Items from a data source.
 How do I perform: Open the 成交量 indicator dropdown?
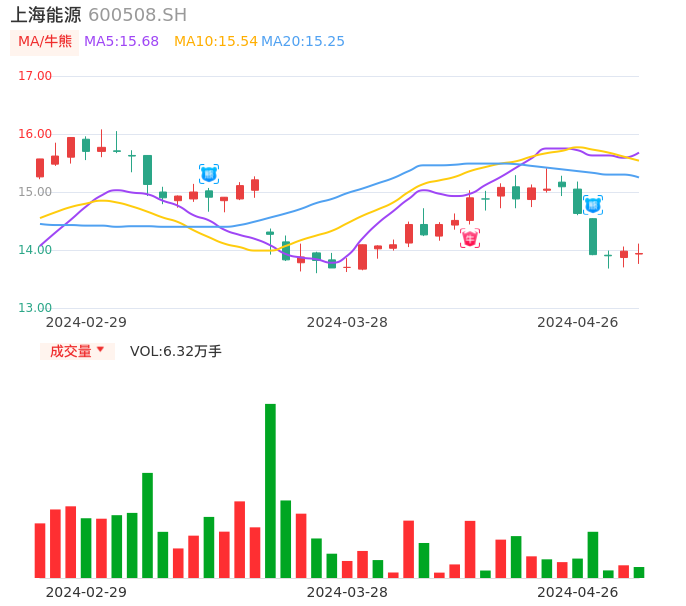tap(77, 351)
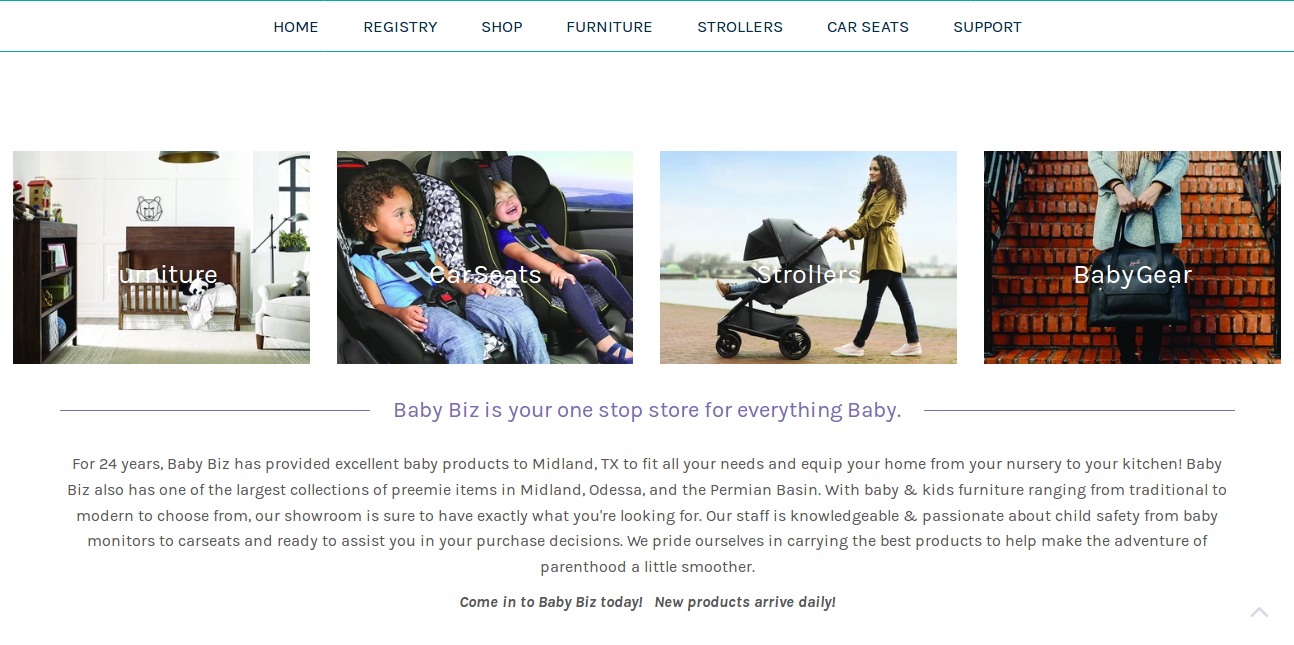Click the "For 24 years" description paragraph

coord(647,515)
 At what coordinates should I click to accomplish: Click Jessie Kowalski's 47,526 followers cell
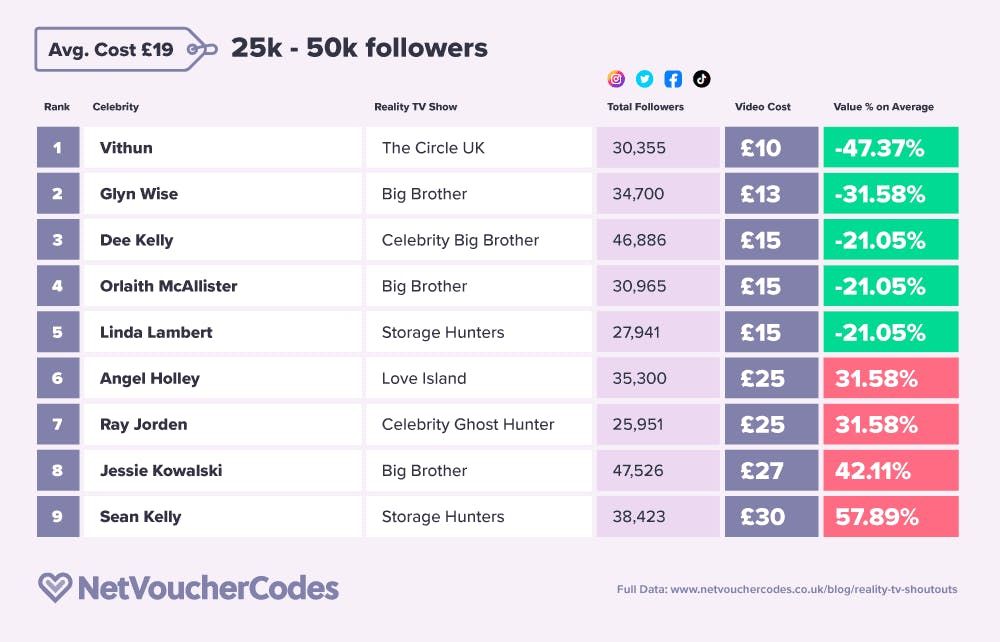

Exercise instructions.
All of the data must be repeated exactly, except for the pictures.

Reply.
 How do I perform: Open the 成交量 indicator dropdown?
tap(77, 351)
Click the "For 24 years" description paragraph

coord(647,515)
 At what coordinates should I click to accomplish: Click Jessie Kowalski's 47,526 followers cell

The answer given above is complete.